### What the exercise asks
Copy the listing from the line containing "will click(x=94, y=66)." up to and including the line containing "will tap(305, 307).", changing "Handicap" to "Score" and leaving everything else the same.

┏━━

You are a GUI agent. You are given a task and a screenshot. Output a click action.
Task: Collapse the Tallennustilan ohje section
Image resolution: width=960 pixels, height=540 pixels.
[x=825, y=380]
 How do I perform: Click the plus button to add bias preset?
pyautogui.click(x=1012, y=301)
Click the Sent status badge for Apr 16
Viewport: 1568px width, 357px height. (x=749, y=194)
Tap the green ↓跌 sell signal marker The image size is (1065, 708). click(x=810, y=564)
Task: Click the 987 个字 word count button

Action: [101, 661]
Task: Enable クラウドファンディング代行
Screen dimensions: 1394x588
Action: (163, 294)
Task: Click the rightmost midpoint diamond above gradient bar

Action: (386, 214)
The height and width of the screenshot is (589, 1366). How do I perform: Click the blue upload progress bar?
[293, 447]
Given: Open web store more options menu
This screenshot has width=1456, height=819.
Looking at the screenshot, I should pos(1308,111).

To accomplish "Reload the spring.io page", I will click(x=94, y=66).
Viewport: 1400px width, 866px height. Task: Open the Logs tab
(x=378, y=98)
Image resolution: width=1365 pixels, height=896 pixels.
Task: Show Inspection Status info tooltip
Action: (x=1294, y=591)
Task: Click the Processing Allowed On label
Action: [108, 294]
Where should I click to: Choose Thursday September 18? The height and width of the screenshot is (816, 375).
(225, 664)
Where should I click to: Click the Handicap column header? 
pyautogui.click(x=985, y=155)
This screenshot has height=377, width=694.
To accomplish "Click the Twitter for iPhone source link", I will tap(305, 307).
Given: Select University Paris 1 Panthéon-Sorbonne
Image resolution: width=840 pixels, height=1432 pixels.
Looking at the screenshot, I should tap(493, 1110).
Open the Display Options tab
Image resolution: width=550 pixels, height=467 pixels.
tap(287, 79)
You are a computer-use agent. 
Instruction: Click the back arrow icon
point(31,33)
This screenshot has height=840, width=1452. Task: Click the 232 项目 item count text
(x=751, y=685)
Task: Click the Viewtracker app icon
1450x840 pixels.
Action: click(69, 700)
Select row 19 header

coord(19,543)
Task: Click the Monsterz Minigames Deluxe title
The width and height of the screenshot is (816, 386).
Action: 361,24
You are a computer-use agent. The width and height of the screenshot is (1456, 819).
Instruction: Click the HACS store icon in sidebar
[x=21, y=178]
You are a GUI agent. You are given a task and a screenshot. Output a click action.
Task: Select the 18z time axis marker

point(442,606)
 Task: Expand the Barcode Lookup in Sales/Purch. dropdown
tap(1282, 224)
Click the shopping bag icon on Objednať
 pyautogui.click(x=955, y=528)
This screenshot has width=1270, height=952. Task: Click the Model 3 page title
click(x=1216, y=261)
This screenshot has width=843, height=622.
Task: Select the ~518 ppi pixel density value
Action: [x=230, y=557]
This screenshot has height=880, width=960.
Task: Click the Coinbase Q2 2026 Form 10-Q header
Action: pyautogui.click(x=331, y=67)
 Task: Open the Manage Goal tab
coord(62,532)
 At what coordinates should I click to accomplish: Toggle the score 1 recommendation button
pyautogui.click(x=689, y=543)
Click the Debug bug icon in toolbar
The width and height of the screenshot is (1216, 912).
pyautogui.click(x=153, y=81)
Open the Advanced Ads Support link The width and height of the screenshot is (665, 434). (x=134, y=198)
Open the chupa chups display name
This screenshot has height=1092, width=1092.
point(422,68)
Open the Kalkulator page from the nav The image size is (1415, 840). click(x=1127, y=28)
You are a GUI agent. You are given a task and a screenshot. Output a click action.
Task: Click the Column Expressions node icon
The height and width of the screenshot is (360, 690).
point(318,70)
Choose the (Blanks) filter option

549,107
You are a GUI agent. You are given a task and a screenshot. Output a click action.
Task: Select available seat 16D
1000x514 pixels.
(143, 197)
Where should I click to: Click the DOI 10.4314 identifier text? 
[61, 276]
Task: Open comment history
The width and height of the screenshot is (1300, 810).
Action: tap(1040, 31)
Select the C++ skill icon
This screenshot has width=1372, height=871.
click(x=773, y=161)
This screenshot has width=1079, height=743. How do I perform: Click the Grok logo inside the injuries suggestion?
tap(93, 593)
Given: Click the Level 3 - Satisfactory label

┗━━

### Reply
To accomplish "Reload the spring.io page", I will click(x=94, y=66).
Viewport: 1400px width, 866px height. Task: Open the Logs tab
(x=378, y=98)
Image resolution: width=1365 pixels, height=896 pixels.
Task: Show Inspection Status info tooltip
Action: (x=1294, y=591)
Task: Click the Processing Allowed On label
Action: [108, 294]
Where should I click to: Choose Thursday September 18? The height and width of the screenshot is (816, 375).
(225, 664)
Where should I click to: Click the Score column header? 
pyautogui.click(x=985, y=155)
This screenshot has height=377, width=694.
To accomplish "Click the Twitter for iPhone source link", I will tap(305, 307).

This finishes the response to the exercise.